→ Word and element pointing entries

□ □ □ □

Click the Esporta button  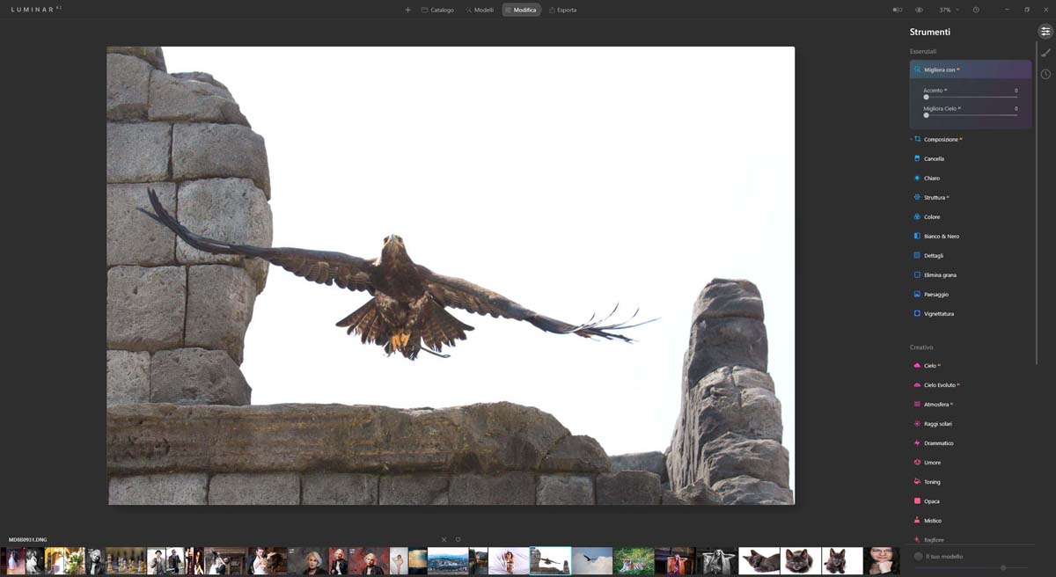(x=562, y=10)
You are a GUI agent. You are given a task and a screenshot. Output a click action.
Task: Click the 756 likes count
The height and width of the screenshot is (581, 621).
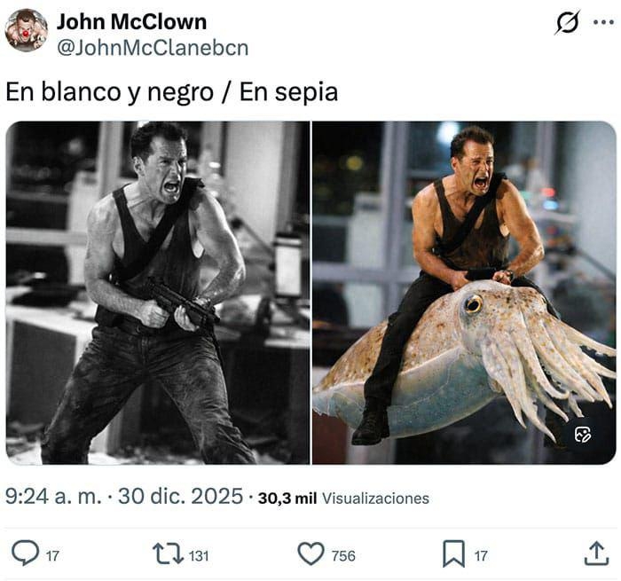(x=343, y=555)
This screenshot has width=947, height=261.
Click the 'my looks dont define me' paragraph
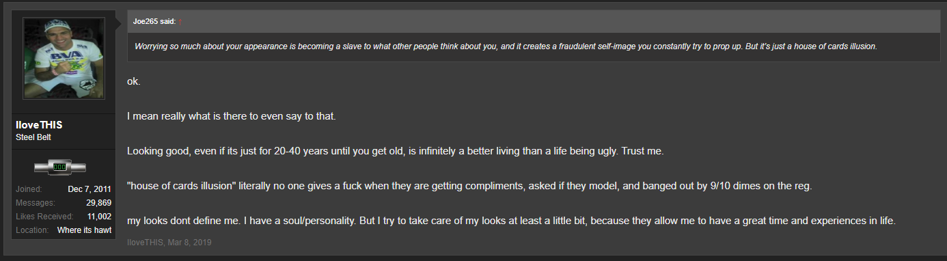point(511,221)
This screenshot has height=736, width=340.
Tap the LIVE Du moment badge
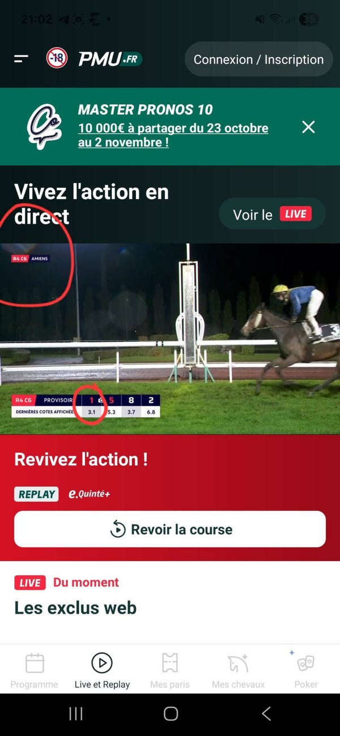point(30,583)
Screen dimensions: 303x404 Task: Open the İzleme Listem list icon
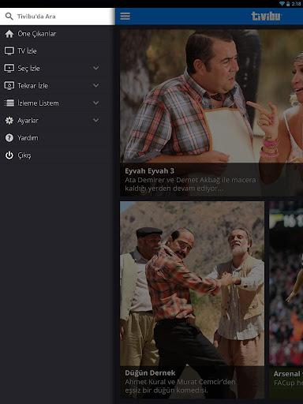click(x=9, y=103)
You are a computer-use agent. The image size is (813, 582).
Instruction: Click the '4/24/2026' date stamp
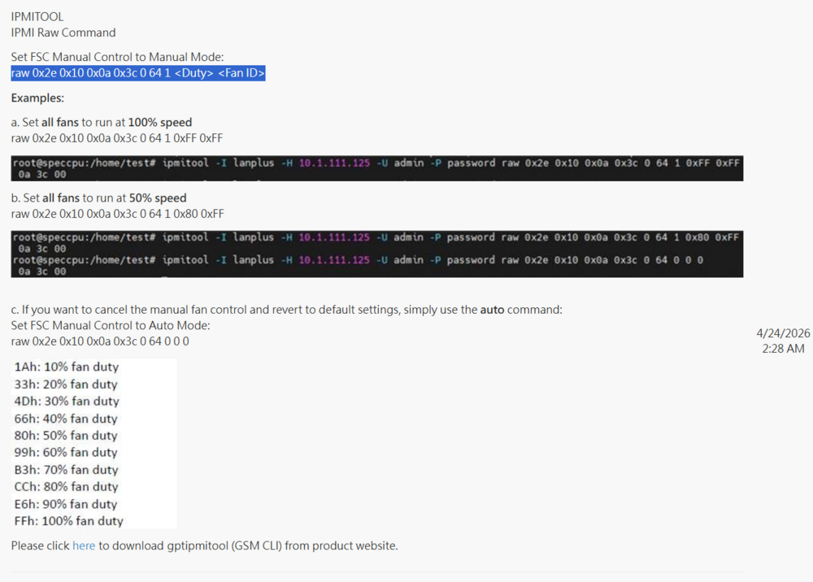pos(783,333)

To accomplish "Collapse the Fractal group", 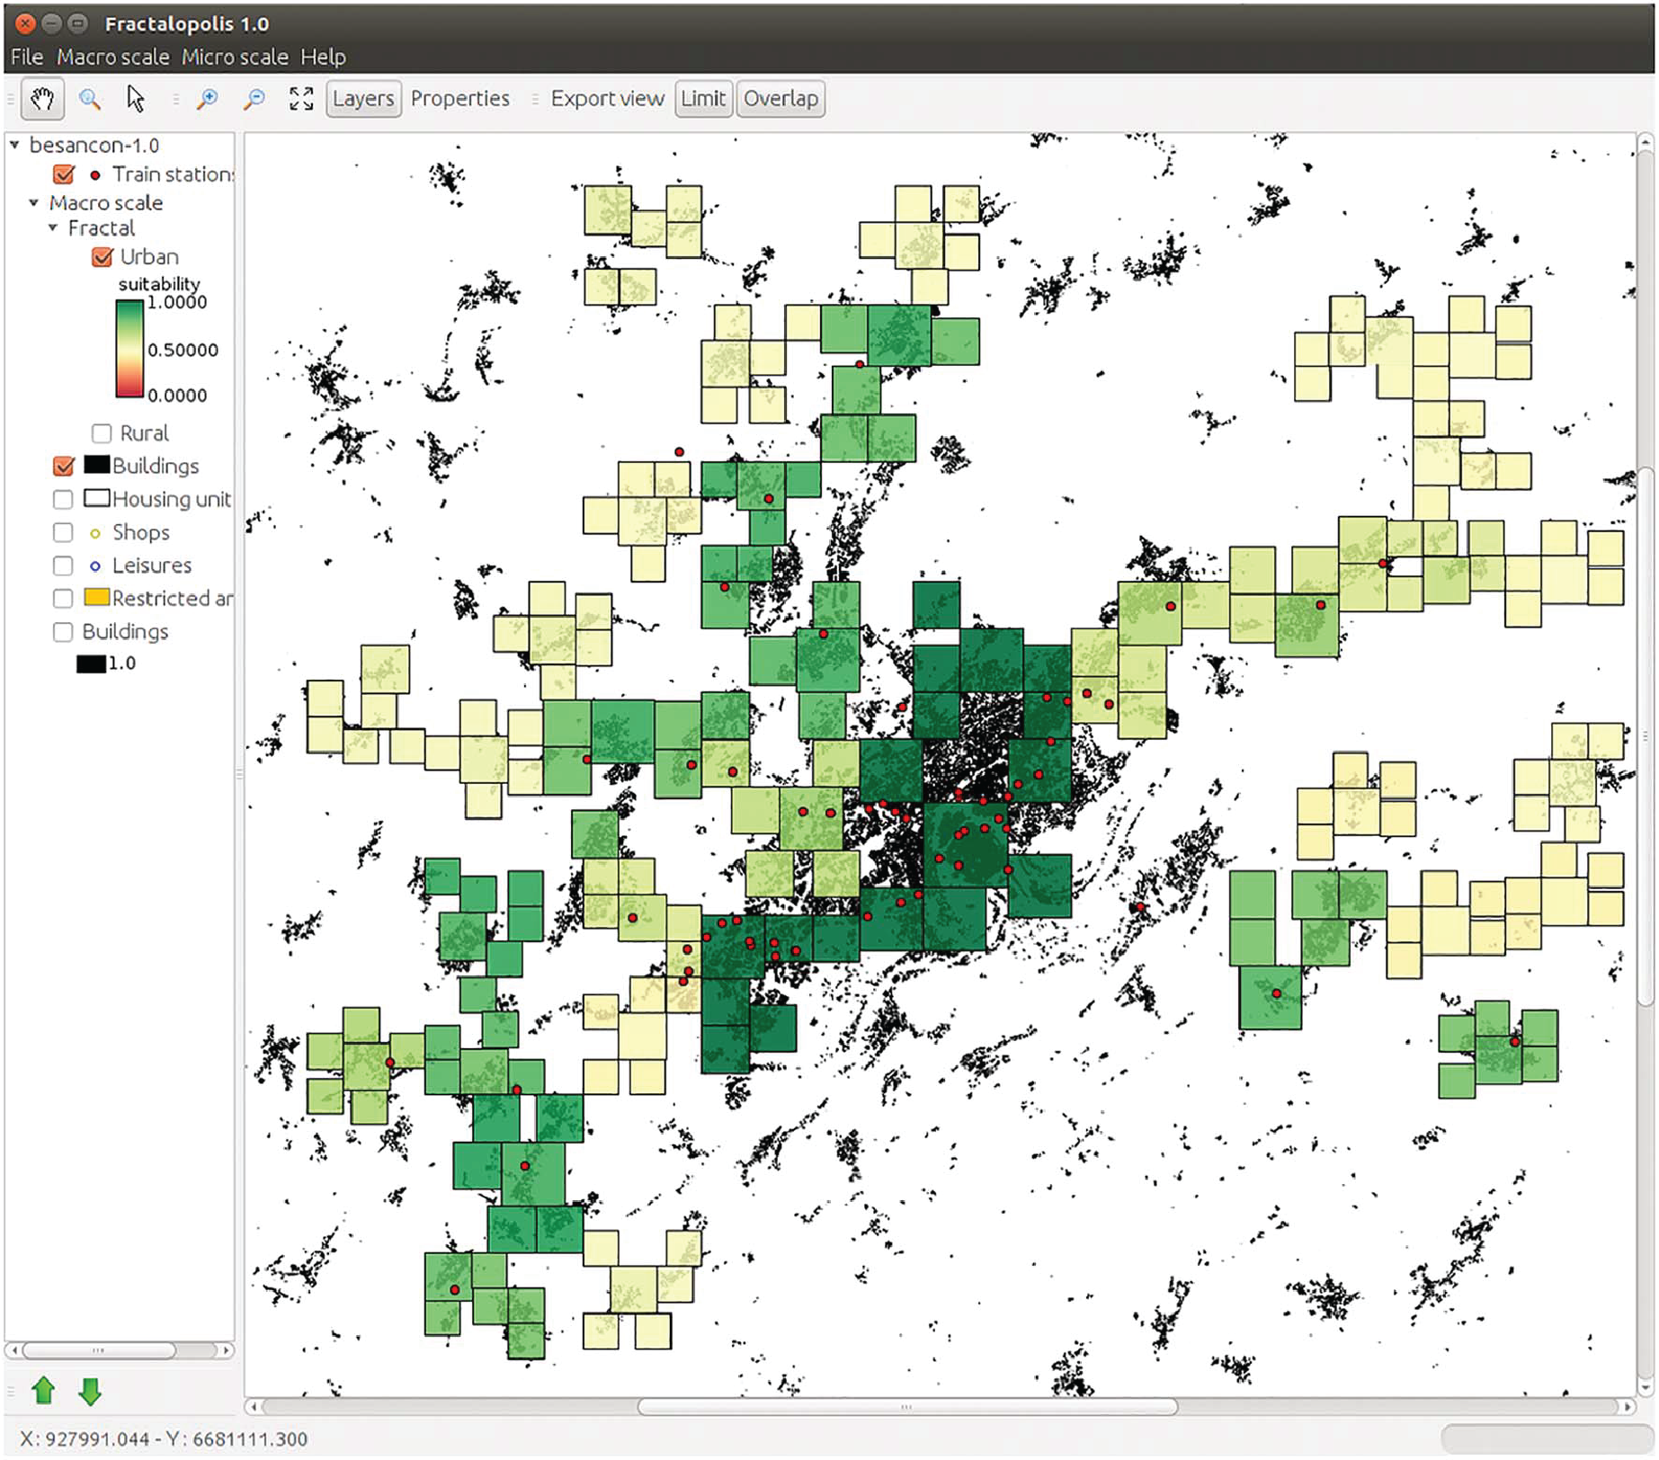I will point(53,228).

□ □ □ □

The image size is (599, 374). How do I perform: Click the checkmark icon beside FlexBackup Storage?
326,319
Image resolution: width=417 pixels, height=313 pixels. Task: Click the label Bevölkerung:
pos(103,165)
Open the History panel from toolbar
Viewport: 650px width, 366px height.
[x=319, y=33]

□ □ □ □

→ Exercise directions
Return the lines starting at the one containing "You are a GUI" and ending at the one containing "point(511,221)", copied verbatim. Leave the pictures out of your answer.

→ In response
You are a GUI agent. You are given a task and a screenshot. Output a click action.
Task: Click the 756 likes count
The height and width of the screenshot is (581, 621).
(x=343, y=555)
This screenshot has width=947, height=261.
Click the 'my looks dont define me' paragraph
point(511,221)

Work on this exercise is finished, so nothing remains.